Texte du document
De retour à la maison
Guy St-Germain a joué un rôle crucial dans l’évolution et la transformation de l’assureur maskoutain à partir des années 1970, alors qu’il avait intégré le groupe familial quelques années plus tôt pour connaître les rouages de l’entreprise et s’imprégner de sa culture, rappellent Dupré et Bélanger-Martin.
Pour les deux hommes, c’est sa capacité à prendre les choses en main et à les mener à terme qui caractérise le règne de Guy St-Germain à la tête de l’entreprise. Ce règne a véritablement débuté en 1970 quand il a été nommé directeur général, à l’âge de 37 ans. « Progressivement, il structure et organise l’entreprise et la modèle en fonction de sa vision du futur et de la connaissance des gens et des dossiers qu’il a accumulée depuis son entrée dans le groupe. »

Consigne 1
D'après le texte sur Guy St-Germain, quel âge avait-il lorsqu'il a été nommé directeur général ?
Consigne 2
Relevez tous les noms de personnes qui figurent dans le texte sur Guy St-Germain.
Consigne 3
Transcrivez le passage du texte sur Guy St-Germain en commençant par "De retour à" et en terminant par "Dupré et Bélanger-Martin.".
La liste placée ensuite est un contenu distinct, sans lien avec le texte sur Guy St-Germain.

Données fournies
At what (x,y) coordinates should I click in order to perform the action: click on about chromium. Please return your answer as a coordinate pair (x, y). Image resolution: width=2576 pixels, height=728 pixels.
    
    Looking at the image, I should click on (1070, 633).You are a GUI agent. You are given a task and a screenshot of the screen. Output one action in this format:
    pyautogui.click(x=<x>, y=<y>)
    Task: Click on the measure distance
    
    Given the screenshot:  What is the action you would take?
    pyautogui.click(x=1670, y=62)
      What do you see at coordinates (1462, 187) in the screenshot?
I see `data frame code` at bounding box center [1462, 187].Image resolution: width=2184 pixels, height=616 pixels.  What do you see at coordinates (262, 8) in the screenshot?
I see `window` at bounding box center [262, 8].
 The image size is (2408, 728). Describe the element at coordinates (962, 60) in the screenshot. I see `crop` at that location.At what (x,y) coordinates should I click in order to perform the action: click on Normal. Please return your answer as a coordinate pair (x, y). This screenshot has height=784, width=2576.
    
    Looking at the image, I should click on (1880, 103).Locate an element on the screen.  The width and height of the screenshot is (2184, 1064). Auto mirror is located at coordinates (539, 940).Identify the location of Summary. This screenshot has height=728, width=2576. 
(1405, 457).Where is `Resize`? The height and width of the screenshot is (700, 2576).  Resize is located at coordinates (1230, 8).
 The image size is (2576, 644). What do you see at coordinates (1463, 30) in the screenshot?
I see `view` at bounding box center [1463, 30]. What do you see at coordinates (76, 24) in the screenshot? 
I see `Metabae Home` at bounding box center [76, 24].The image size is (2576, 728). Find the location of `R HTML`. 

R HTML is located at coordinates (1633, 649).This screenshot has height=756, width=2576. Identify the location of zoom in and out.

Réponse 1
Il avait 37 ans.

Réponse 2
Guy St-Germain, Dupré, Bélanger-Martin

Réponse 3
De retour à la maison
Guy St-Germain a joué un rôle crucial dans l’évolution et la transformation de l’assureur maskoutain à partir des années 1970, alors qu’il avait intégré le groupe familial quelques années plus tôt pour connaître les rouages de l’entreprise et s’imprégner de sa culture, rappellent Dupré et Bélanger-Martin.